Friday, 9 October 2009

No Leg to Stand On

He had no leg to stand on and so what could he do but fall down, which is exactly what he did. What else can a man with no leg to stand on do but fall down? Well, there may be plenty he can do, but still, in this context... But, you will be wondering, if he had no leg to stand on and he went and fell down, how did he in the first place get up to this height from which he fell down? And why, knowing as he must have done, that he could not but fall down once he got up there, did he go about satisfying the how as to the getting up there?

Ah but, you might retort, the how is easy: once it's not impossible it must be merely a matter of methodology, and so all it requires, apart from its being impossibile, is the stumbling, through trial and error, intuition, or basic knowledge of some kind, onto the wheels of this methodology and following obediently in its wake to the logical destination.

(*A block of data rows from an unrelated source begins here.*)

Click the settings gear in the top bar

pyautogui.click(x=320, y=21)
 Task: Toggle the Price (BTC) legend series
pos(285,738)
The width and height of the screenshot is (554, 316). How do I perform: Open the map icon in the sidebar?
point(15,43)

So that's the how, at least in general terms, but the why. Why would he go about, whatever the methodology, getting himself up to a height from which he could only fall down? But isn't this presuming a bit much. He mightn't have considered he'd have to fall at all. He might have suspected it, even assumed it to be most likely, but still he might have possessed some sliver of hope that this falling would not have to be necessarily so.

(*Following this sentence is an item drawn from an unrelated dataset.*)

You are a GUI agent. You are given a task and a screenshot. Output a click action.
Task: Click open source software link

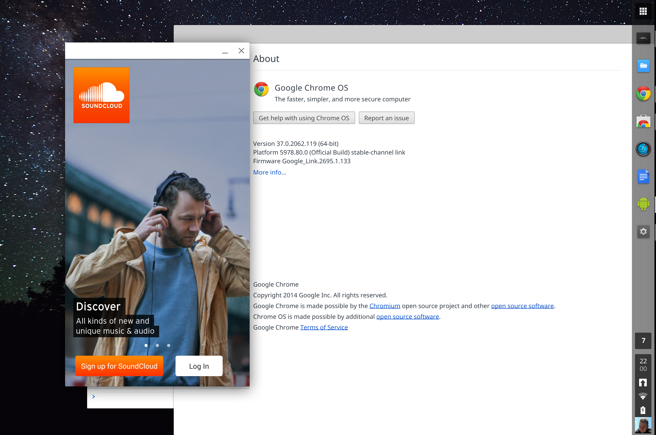click(522, 306)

But on the other hand he might not have cared one way or the other as to whether he'd fall down or not. It might have been purely in the way of an impartial observer that he looked on all this, simply as a matter of curiosity: would he or wouldn't he fall down. He might even have kept on getting himself back up there, even after falling, to establish precise laws of probability as to the falling or not falling.

And then again for all we know he may have even wanted to fall down. Some perversion? Perhaps but perhaps just again in the way of being scientific: the falling down may have accorded with his expectations, calculations even; and with the falling, as he's hurtling or just stumbling downwards - it may after all have just been a most humble height - he's pleased with the falling.